++++ GIVEN DATA

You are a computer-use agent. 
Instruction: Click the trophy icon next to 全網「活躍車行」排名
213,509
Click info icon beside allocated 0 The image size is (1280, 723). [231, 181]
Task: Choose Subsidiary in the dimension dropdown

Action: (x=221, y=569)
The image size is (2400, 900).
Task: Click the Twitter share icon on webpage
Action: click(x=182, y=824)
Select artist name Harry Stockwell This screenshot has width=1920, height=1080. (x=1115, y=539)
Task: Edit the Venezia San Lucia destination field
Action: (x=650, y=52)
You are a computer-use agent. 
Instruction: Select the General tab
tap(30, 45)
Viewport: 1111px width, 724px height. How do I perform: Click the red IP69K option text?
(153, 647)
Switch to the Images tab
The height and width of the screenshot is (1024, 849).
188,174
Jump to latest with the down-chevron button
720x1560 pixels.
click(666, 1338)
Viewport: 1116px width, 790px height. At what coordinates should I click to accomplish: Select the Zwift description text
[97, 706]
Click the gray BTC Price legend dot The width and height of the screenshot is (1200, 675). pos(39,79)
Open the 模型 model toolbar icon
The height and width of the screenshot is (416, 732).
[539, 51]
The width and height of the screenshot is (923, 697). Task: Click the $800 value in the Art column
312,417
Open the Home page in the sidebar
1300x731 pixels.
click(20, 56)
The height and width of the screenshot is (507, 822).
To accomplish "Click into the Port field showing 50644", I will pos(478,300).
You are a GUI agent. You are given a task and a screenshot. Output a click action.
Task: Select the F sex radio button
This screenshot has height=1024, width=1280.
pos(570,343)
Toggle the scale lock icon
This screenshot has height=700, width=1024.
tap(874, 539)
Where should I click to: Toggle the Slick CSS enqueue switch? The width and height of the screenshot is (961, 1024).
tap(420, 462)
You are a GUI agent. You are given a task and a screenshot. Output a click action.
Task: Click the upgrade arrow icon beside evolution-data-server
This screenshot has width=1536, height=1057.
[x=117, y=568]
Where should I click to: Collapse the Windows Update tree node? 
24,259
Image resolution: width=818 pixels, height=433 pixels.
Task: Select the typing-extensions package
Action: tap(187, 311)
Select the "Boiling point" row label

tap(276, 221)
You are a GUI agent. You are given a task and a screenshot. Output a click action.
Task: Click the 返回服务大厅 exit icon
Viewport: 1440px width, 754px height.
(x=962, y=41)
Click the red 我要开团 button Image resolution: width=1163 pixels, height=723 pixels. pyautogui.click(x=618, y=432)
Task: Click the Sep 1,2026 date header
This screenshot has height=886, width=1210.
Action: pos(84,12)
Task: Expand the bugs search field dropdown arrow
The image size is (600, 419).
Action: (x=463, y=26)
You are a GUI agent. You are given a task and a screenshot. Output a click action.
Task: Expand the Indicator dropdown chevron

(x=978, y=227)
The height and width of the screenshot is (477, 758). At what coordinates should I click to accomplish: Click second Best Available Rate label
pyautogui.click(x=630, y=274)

++++++++

ABOUT THIS TASK = Repeat the lines above, from the one containing "The image size is (600, 419)." to the final line, word for word and with nothing else.

RESULT FOR THIS EXERCISE =
The image size is (600, 419).
Action: (x=463, y=26)
You are a GUI agent. You are given a task and a screenshot. Output a click action.
Task: Expand the Indicator dropdown chevron

(x=978, y=227)
The height and width of the screenshot is (477, 758). At what coordinates should I click to accomplish: Click second Best Available Rate label
pyautogui.click(x=630, y=274)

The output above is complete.